TBI is unlike any other UK think tank. Ellison donations have seen it grow to close to 1,000 staff, working in at least 45 countries. It enjoys US levels of funding and influence, so while UK counterparts like Policy Exchange had income of £4.3 million in the past financial year, and the Institute of Public Policy Research registered £4.3 million in 2023, TBI’s turnover was US$145.3 million…
Blair himself takes no salary from TBI, but in recent years, it has been able to recruit from blue-chip firms like McKinsey and Silicon Valley giants Meta. In 2018, before the Oracle founder’s funding surge, TBI’s best-paid director earned US$400,000. In 2023, the last year when accounts are available, the top earner took home US$1.26 million.
One former staff member said the effect of this cash injection was to make the culture “toxic as fuck”, while others described a form of AI boosterism that silenced nuance and pushed the boundaries of lobbying for Oracle…
[T]he testimony describes an organisation unusually close to the British government, that holds joint retreats with Oracle and is willing to engage in “tech sales” with governments in the rest of the world — sometimes to the potential detriment of local populations — under the guise of consultancy.
“When it comes to tech policy,” said a former senior advisor in the UK, “TBI’s role is to go to developing economies and sell them Larry Ellison’s gear. Oracle and TBI are inseparable”…
There is a reason why men whose fortunes are built on AI investments would target the UK: the NHS and its unique population-level health data. Tech experts talk about Britain’s health records in almost hushed tones. While Europe and the US have some comparable health data sets — such as US veterans’ medical records — none have the depth and breadth of NHS records dating back to 1948. Its potential commercial value, from drugs to genome sequencing, has been estimated at between £5 billion and £10 billion per annum.
The level of influence waged by both TBI and Oracle on the Starmer government is only now coming to light. Documents seen by the Mail on Sunday revealed that Tony Blair had urged then Technology Secretary (and a former advisor to Blair) Peter Kyle to seek a briefing on the work of the Ellison Institute of Technology (EIT), a research centre in Oxford owned by Ellison:
Experts say Oracle is now in pole position to profit from plans to force millions of adults to sign up for a digital ID card.

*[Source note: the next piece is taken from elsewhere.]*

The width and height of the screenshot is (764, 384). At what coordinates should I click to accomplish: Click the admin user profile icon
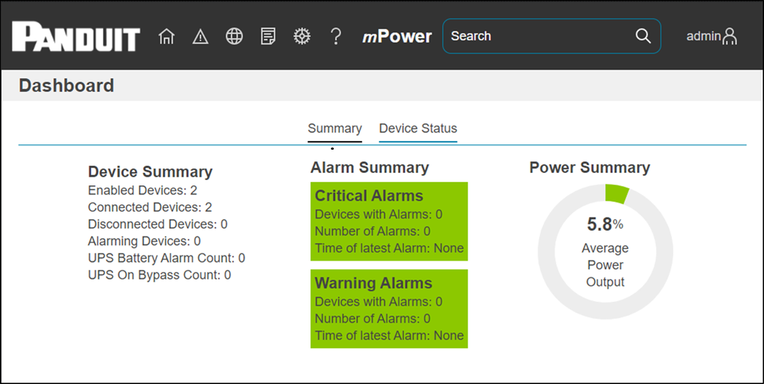click(729, 37)
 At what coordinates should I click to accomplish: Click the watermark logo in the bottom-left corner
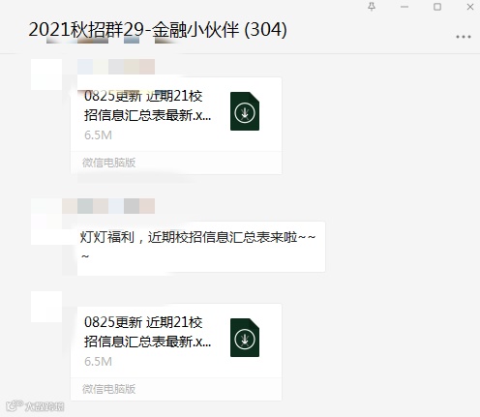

And an exclusive MoS analysis can reveal that after Sir Tony’s meeting with Mr Kyle, Mr Ellison’s organisations have enjoyed astonishing access to the very top of Government.
Indeed, staff from Oracle and EIT have met with ministers and senior officials no fewer than 29 times in nine months.
Meanwhile science minister Lord Vallance has met EIT representatives seven times – one was to discuss ‘EIT plans for expansion and alignment with Government’s priorities’, official records show.
Technology writer Andrew Orlowski said: ‘The Government’s digital identity system creates lucrative new opportunities for Oracle, a database company…
It has already hoovered up major government IT contracts in recent years and will be in pole position to land future work linked to ID cards.
‘Tony Blair is really just a salesman for the tech companies, and flies around the world looking for naive Governments who want to believe in magical solutions.’
If there is a silver lining to this story, and it is a very faint one, it is the fact that Blair — and by extension, Ellison — appear to have placed most of their chips on a Keir Starmer government that is already the UK’s least popular on record after just 15 months in office, and could collapse at any time.